Absolutely horrendous. No other words to describe this. What were the folks at PTC thinking? How the hell did this pass through QA? Take a look at this screenshot of the “Render” ribbon tab. Just look at the icons.
Really? What is this crap? Looks like PTC is using the icons created a couple of decades ago. I haven’t seen a worse looking CAD software in my lifetime. And I don’t think I ever will.
I’m not sure I get the point here. Is PTC trying to portray Creo as a tried and tested antiquated piece of software? I thought the point of rebranding Pro/ENGINEER to Creo was to make it look like a next generation thing.

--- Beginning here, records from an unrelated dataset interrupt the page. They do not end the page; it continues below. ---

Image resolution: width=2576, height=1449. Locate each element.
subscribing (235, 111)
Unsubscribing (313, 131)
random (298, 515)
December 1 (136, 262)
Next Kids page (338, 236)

The UI of Creo reminds me of the time I listened to disco music on a audio cassette player.
OK, enough of bitching about the user interface of Creo. In the next part I’ll explain Creo Parametric and Creo Direct.
Part 2 >>
Geoff Hedges of PTC Marketing left a comment referring to the icons as temporary placeholders that were not correctly replaced before shipping Creo. He adds that the problem will be fixed in the next maintenance release of Creo which is due to be out in November.